+++ DATASET CONTENT

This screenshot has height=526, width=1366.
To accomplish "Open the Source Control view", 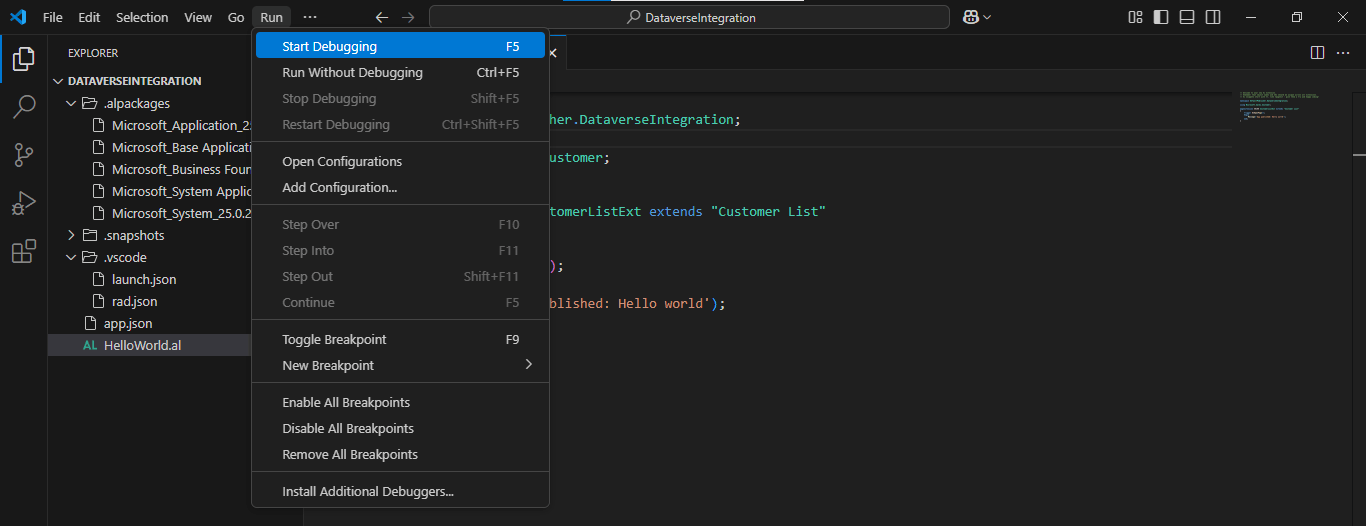I will 24,155.
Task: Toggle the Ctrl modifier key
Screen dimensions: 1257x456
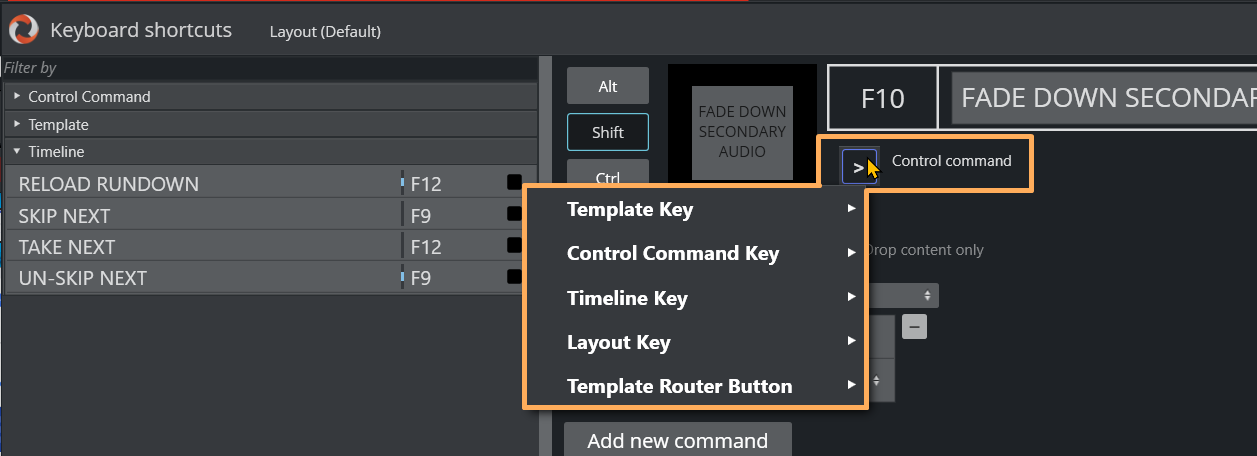Action: 608,174
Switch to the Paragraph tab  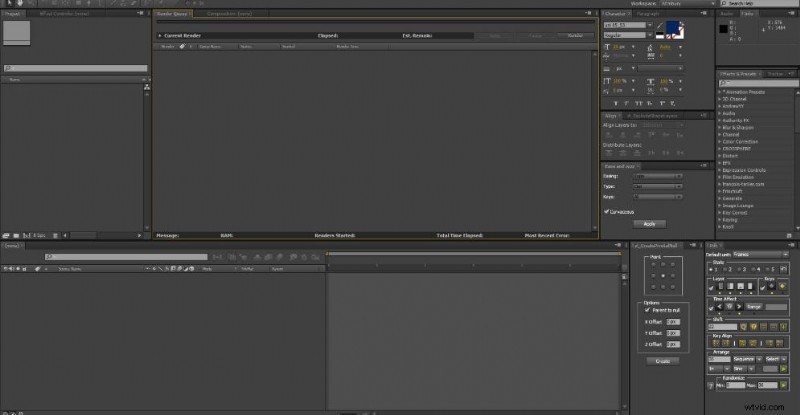(x=647, y=16)
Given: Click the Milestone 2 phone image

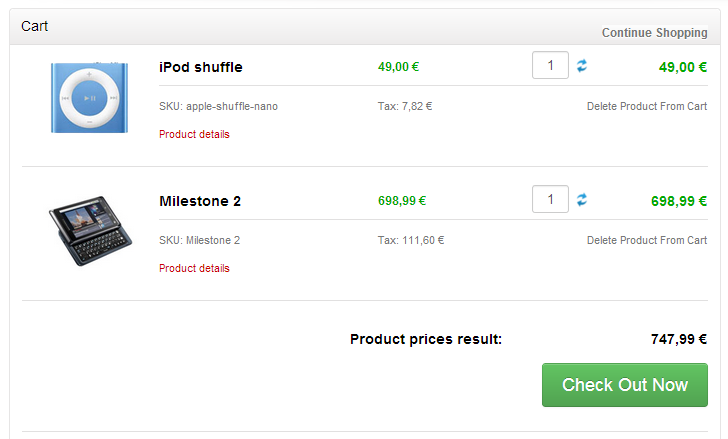Looking at the screenshot, I should coord(91,231).
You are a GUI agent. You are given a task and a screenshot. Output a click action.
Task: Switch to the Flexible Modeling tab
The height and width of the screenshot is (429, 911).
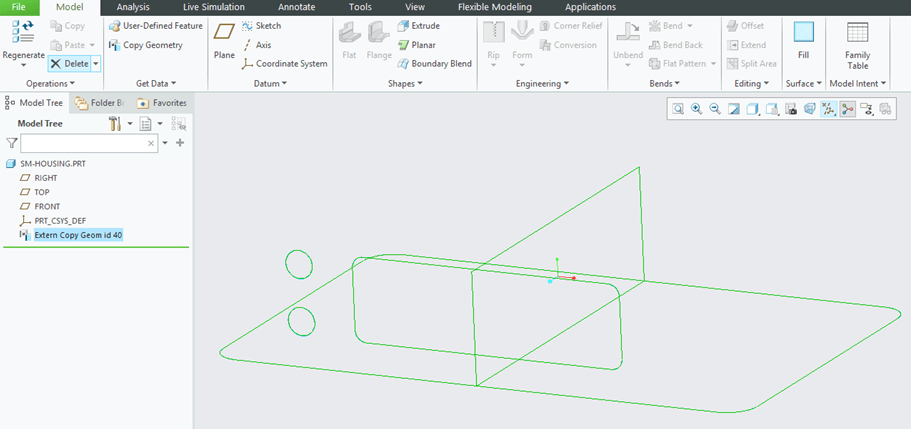496,7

++++++

◆ DO THIS
Transcribe, word for word, everything from the line containing "You are a GUI" down to the end of the material above. Omit the pictures from your transcription.

◆ EXPECTED ANSWER
You are a GUI agent. You are given a task and a screenshot. Output a click action.
Task: Switch to the Flexible Modeling tab
The height and width of the screenshot is (429, 911).
496,7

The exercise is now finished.